Hyunsoo Ha, AI Research Engineer

Q. It's great to meet you, Hyunsoo!

Hyunsoo Ha: Hello! My name is Hyunsoo Ha, and I'm in charge of engineering and research at Upstage.

Q. Could you please introduce about IHTR?

Hyunsoo Ha: India is known for its rich linguistic diversity, with 10 languages (Bengali, Devanagari, Gujarati, Gurumukhi, Kannada, Malayalam, Odia, Tamil, Telugu, Urdu) officially recognized as standard scripts. Our task was to develop OCR technology that could accurately recognize handwritten text in these languages. While these languages share some similarities, they also have distinct features that make them unique. Additionally, Urdu, which is written from left to right, is quite different from the Korean script, adding an extra layer of difficulty to the task. As a company specializing in OCR, this was a challenging but exciting project for us at Upstage.

Q. Why did you take on such a difficult task?

Hyunsoo Ha: I believe that Upstage's OCR technology will eventually need to enter the global market. That's why we decided to tackle 'Indian languages,' which seemed to be some of the most challenging. Despite other tasks like developing solutions, the team was considerate enough to focus on the competition, which allowed us to devote ourselves to preparing for it.

Q. How were you able to build a high-performing model and achieve first place with languages you had never worked with before?

Hyunsoo Ha: I think the OCR-related know-how we accumulated over a year and a half was the biggest help. We had well-established synthetic data technology, which uses non-existent data combined for training to enhance the performance of our general models, and an automated pipeline for learning in Upstage's AI solution, Document AI. These allowed us to rapidly conduct a variety of semi-automated experiments, leading to good results in a relatively unfamiliar field. During the competition, we conducted as many as 2,400 different experiments.
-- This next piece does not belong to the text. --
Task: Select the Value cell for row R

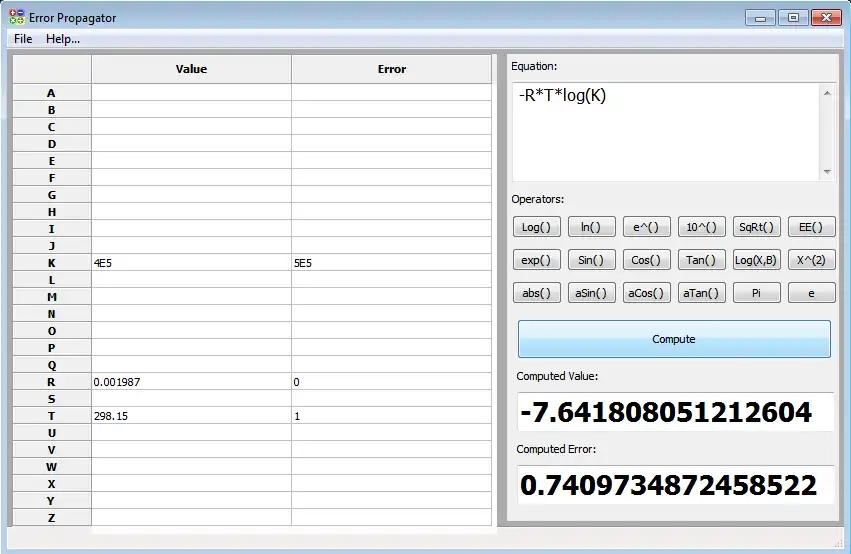Action: coord(191,382)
The most impactful factors were directly observing and considering differences in image quality and color between the Train and Test Datasets, applying various augmentation methods, and the effective use of a vast number of models to implement different model ensemble techniques.

Q: What’s the Upstage Way for you, and can you share some of your practical know-how?
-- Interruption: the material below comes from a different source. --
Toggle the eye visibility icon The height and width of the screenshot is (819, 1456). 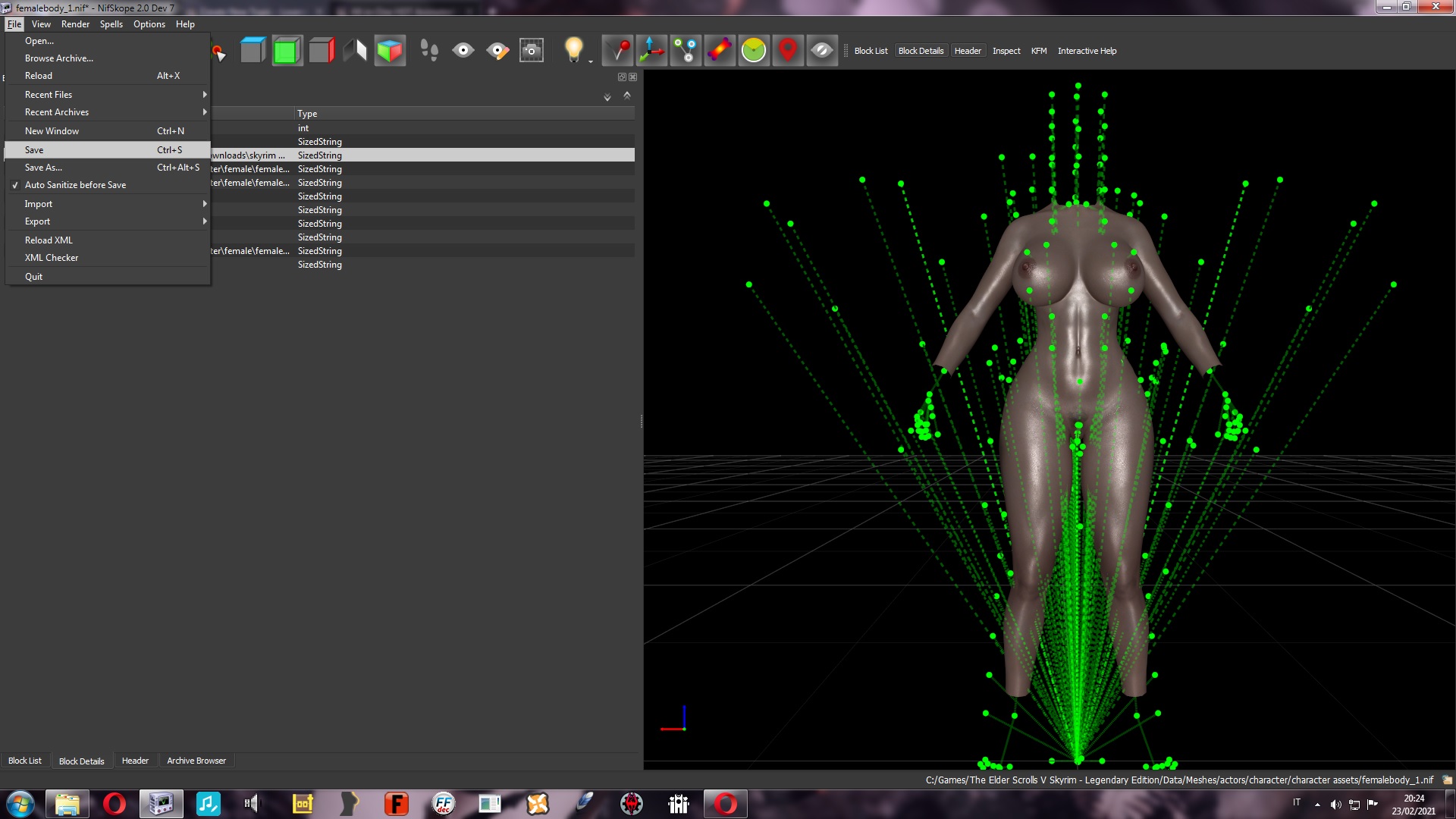[463, 51]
Hyunsoo Ha: I believe that the best approach for the competition was to always push for "One Step More." In the case of IHTR, the battle for the top spots on the leaderboard was extremely fierce in the last week. In some language groups, even a 0.1% difference was significant enough to affect the final rankings. It was our determination and effort to keep experimenting, to take even one more step in the spirit of "One Step More," that I believe was crucial.

Q. If there's a lesson you’ve learned from this competition, we’d love to hear it.
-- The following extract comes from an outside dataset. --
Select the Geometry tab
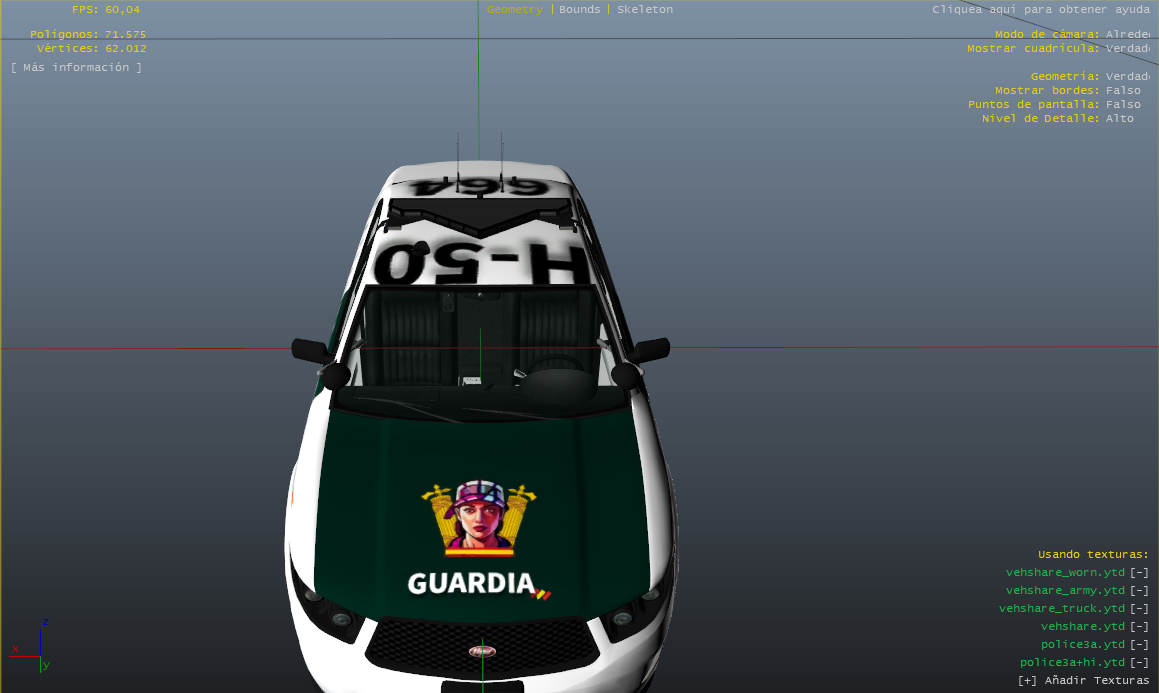The width and height of the screenshot is (1159, 693). [x=514, y=9]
Hyunsoo Ha: I've realized that 'With great colleagues cheering each other on, the impossible becomes possible!' and 'Even if you don’t speak a foreign language, with enough determination, you can create foreign language OCR!'

Q. What are your plans and aspirations for the future?

Hyunsoo Ha: Building on our experience with Indic languages, we've decided to expand the language capabilities of our Document AI model. It won't be long before our company's Document AI API will offer OCR in various languages! As for competitions, I’d love to win a global contest like Kaggle, which is even bigger than academic conferences. I would be grateful if you could keep an eye on Upstage's future endeavors.